* Task prompt *
Repeat exactly the lines below that lie between the line with "Viewport: 809px width, 707px height." and the line with "Click the home charging icon", counting both of those lines as part of the answer.

* Records provided *
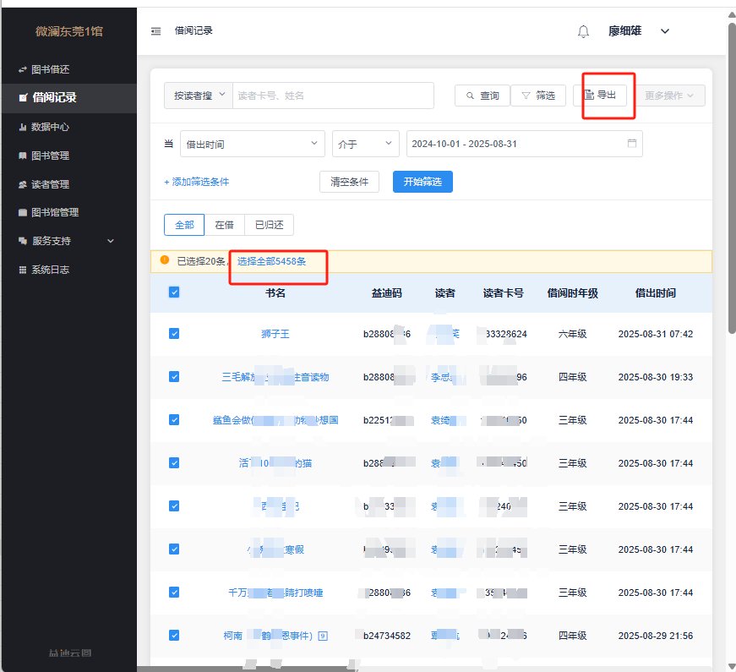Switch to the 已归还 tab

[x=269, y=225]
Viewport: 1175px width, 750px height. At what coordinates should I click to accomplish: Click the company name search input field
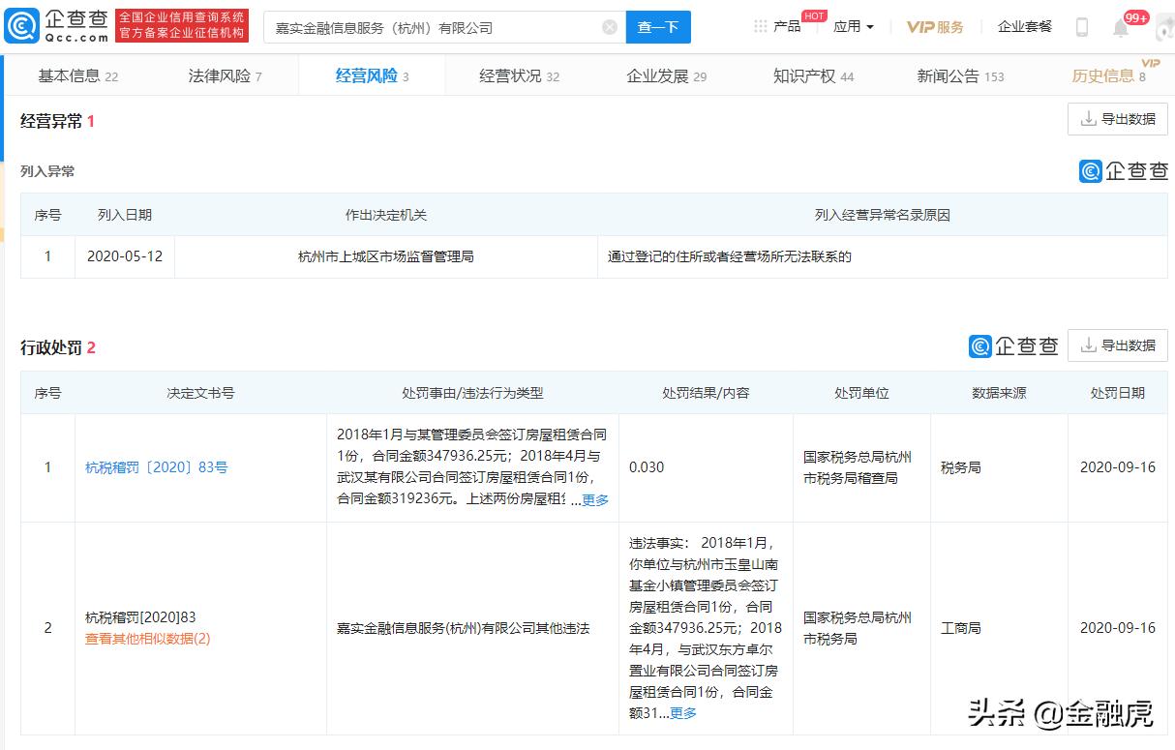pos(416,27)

...

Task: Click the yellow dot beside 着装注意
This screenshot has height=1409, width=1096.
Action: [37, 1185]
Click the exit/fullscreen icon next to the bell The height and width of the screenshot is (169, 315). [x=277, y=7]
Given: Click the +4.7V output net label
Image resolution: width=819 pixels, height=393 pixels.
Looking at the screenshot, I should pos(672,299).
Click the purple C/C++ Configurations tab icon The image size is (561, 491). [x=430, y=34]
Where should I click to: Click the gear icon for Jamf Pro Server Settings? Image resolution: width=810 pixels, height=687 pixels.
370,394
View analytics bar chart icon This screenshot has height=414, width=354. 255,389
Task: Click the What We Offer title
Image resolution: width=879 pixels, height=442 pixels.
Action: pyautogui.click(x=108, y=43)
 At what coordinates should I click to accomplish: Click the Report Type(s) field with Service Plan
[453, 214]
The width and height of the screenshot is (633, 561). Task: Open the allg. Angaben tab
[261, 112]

...

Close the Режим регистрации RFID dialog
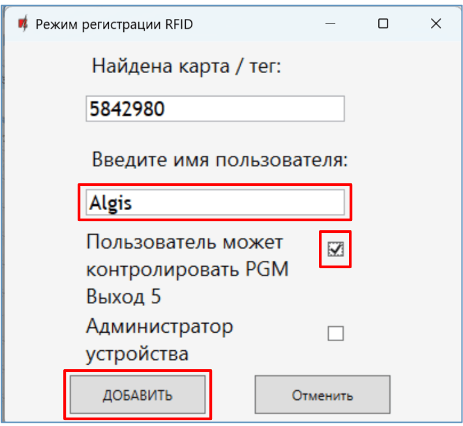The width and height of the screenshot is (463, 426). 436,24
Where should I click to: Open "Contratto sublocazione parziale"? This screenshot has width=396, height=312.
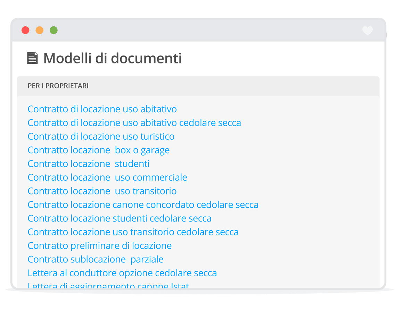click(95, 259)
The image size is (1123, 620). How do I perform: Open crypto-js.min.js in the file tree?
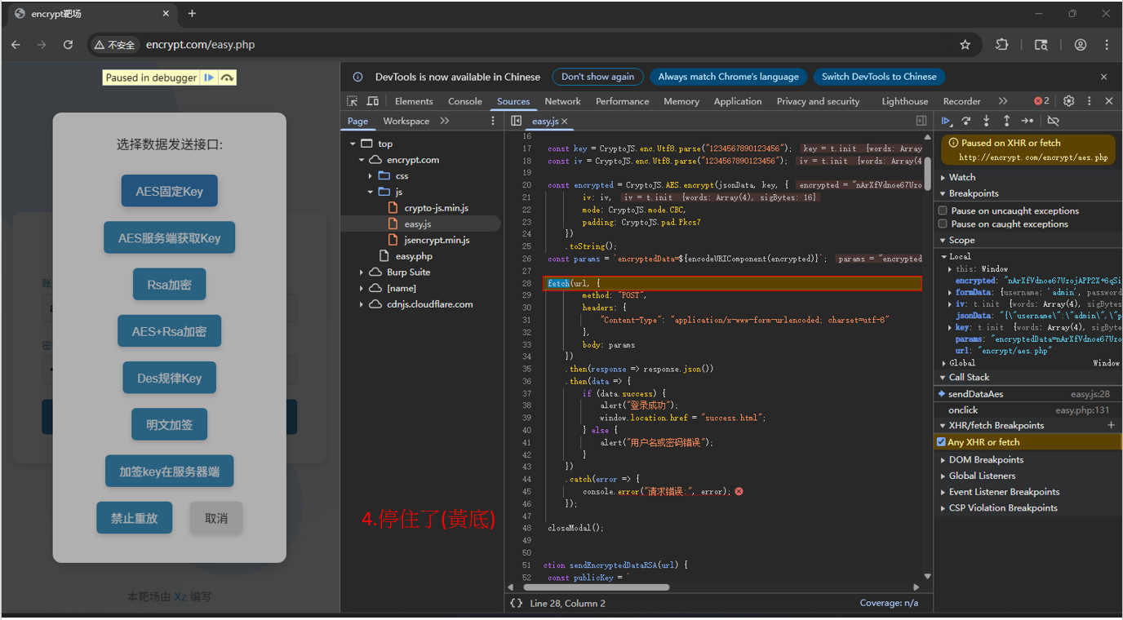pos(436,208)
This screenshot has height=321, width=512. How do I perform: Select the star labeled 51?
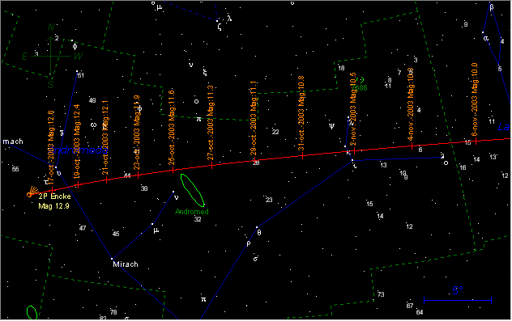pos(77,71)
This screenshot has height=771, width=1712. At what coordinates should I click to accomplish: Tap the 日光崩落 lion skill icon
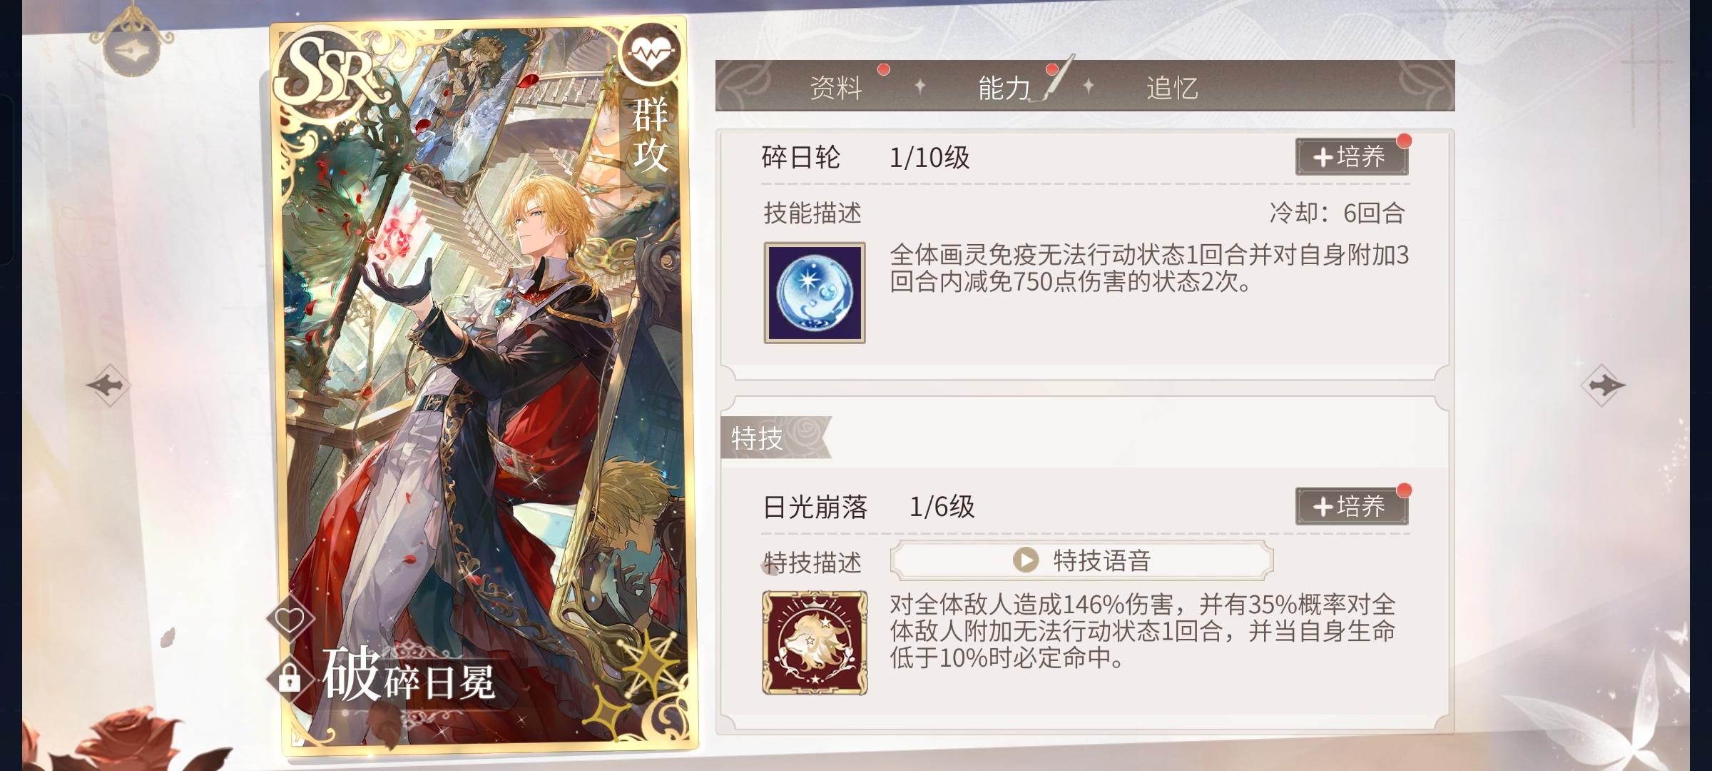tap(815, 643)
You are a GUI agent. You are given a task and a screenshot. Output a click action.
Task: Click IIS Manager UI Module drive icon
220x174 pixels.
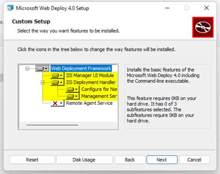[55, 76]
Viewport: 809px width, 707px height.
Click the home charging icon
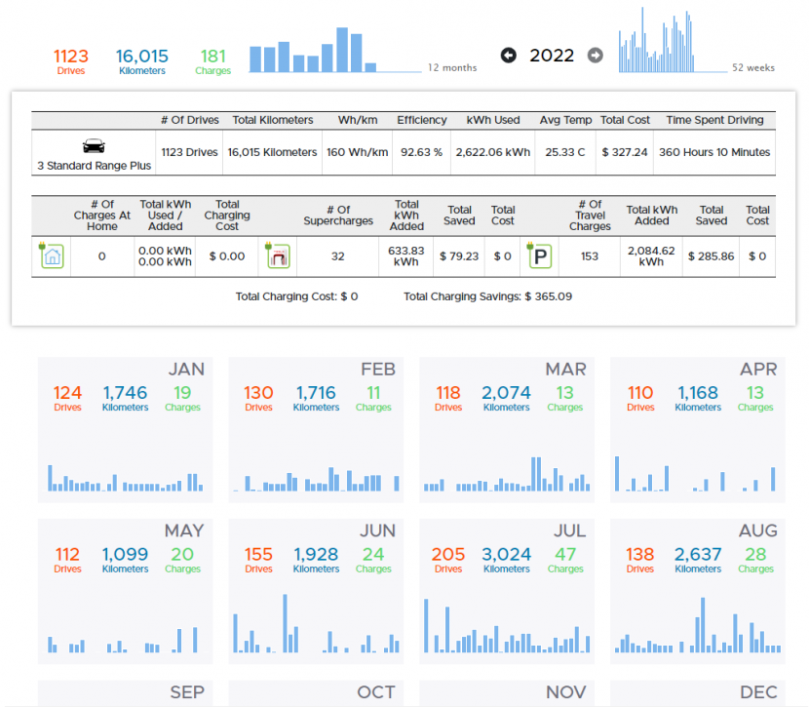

* Result for this exercise *
Viewport: 809px width, 707px height.
Click the home charging icon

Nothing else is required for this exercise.